Inès : j'ai participé activement à la vie du théâtre Al-Harah...

Après de longues études en France, je ne m'attendais pas à une évolution personnelle aussi intense et subite avec ce projet SVE. Sur le modèle de l'expérience ERASMUS, il me fallait prendre l'air et mettre en pratique mes acquis dans un contexte hors du commun. Quelques mois à Beit Jala ont suffi à me révéler totalement. Cela m'a permis de répondre de manière efficace au questionnement sur mon orientation professionnelle. Et cela a été solidement formateur dans mon développement personnel.

J'ai participé activement à la vie du théâtre Al-Harah: participation aux performances de la troupe, réalisation d'accessoires, entretien des marionnettes géantes, maquillage d'enfants, atelier de loisirs créatifs, production d'éléments décoratifs en matière recyclée et création d'un site internet.
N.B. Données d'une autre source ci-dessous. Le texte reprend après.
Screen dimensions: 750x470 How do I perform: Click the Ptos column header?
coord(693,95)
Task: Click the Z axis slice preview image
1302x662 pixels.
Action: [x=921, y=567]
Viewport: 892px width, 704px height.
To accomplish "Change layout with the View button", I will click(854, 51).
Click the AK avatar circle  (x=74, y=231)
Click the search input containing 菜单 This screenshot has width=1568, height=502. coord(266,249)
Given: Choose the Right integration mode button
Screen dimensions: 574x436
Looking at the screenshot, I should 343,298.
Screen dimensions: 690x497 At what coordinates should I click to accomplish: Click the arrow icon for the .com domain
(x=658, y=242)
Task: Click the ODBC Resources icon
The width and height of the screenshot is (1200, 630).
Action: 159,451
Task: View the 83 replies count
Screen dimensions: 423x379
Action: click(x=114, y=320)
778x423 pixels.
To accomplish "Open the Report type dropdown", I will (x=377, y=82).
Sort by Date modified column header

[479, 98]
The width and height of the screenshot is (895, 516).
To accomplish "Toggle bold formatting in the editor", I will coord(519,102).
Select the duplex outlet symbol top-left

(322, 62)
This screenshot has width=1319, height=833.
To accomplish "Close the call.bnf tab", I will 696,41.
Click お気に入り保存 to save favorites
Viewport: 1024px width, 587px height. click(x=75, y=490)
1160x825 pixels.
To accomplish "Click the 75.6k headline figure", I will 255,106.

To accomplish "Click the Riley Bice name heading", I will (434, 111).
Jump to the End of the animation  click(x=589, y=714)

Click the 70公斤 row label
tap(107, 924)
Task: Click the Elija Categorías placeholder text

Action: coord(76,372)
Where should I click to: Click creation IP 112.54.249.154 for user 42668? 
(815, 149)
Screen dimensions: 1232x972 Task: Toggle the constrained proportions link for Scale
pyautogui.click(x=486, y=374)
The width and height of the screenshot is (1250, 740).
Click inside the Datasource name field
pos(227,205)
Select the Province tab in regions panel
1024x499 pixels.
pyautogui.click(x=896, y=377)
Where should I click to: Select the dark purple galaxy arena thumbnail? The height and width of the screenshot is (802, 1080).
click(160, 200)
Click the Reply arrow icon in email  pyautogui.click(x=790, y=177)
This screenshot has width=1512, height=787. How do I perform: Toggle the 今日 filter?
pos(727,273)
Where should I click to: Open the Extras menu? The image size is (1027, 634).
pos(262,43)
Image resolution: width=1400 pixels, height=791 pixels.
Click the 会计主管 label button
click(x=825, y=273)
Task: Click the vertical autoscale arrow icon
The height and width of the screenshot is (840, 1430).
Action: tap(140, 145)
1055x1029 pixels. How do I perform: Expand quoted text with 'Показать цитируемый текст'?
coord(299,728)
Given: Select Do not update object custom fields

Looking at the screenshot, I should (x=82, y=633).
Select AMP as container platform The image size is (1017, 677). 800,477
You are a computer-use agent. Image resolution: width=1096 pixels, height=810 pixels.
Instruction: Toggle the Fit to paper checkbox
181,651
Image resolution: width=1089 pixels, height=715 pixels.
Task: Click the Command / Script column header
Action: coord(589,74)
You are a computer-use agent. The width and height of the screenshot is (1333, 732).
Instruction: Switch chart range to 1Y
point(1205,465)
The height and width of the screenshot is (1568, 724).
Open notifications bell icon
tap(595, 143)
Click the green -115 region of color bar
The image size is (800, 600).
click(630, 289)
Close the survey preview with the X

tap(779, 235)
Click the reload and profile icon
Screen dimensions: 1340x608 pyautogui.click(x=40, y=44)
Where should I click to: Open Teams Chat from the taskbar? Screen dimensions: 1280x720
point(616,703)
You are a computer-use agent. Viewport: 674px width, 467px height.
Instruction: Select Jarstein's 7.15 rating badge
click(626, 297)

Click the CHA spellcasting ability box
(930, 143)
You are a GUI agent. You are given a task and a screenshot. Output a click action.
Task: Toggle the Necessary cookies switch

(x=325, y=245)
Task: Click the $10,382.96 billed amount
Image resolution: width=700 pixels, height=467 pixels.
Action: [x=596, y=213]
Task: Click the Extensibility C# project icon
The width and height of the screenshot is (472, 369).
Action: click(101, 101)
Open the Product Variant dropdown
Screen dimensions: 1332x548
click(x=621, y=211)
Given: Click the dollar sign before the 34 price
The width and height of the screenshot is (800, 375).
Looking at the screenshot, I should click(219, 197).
J'ai découvert avec plaisir les différents corps de métier qu’englobe le bon fonctionnement d'une structure culturelle. Dans mon domaine, j'ai suivi de près la scénographe locale qui a généreusement partagé avec moi les ficelles du métier.  J'ai aussi appris que les contacts professionnels se font davantage dans la rue que sur la toile. Maintenant, je ferais davantage attention aux effets positifs des réseaux sociaux « non virtuels » dans mon métier.

L'organisme d'accueil m'a toujours confié des tâches adaptées à mes compétences et mes envies. Le théâtre a été souple sur l'organisation de mon emploi du temps dans le but de favoriser mon épanouissement sur place. J'ai pu ainsi travailler dans d'agréables conditions, faire du tourisme et me consacrer dans le même temps à mes projets personnels (cinéma, exposition).

De plus, le cadre exceptionnel de cette région m'a permis de faire de nombreuses rencontres amicales et professionnelles et a été d'une grande source d'inspiration. J'ai profité de cet élan créatif pour produire ma première exposition, intitulée « Sensitive pollution », à Beit Sahour. Toujours dans la continuité de mes projets de recyclage développés sur place, j'ai fait découvrir aux locaux et touristes la beauté de la Palestine à travers le déchet. Les visiteurs ont pu donc apprécier les peintures sur carton et les objets-sculptures en papier mâché à mon plus grand plaisir. C'était pour certains leur première découverte de l'Art.

Malgré les difficultés rencontrées, j'ai apprécié au maximum mon temps sur place, ne sachant pas si je pouvais donner suite à mission en vue de la situation politique souvent instable. Et je me suis ainsi rapidement immergée dans la vie locale ; j'étais du coin. Je voulais manger, boire, cuisiner, parler et danser comme les Palestiniens. Je voulais vivre et me nourrir pleinement de ce moment éphémère. Ce fût précieux, grave et envoûtant tout à la fois.

J'ai gagné en confiance et en sérénité. Cette expérience SVE en solitaire à la rencontre d'une autre culture a été pour moi des plus bénéfiques. Je convoite déjà l'idée de retenter l'expérience régulièrement afin d'alimenter mes besoins créatifs. Le regard artistique que je porte sur la différence m'inspire profondément. Cela fera désormais parti de mon travail d'artiste. L'exposition que j'ai réalisée sur place à la fin de ma mission est l'achèvement réussie de cette aventure et le commencement radieux de ma vie professionnelle.

Bons ou mauvais, je suis satisfaite de la tournure des événements. En comparaison de l'idée que je me faisais de cette mission, le résultat est sans conteste au-delà de mes attentes. Je recommande vivement l'expérience SVE. Elle favorise le dépassement de soi et ouvre à de nouveaux horizons. Cela permet de forger sa personnalité et de prendre le temps nécessaire à la réflexion d'une vie épanoui de jeune actif.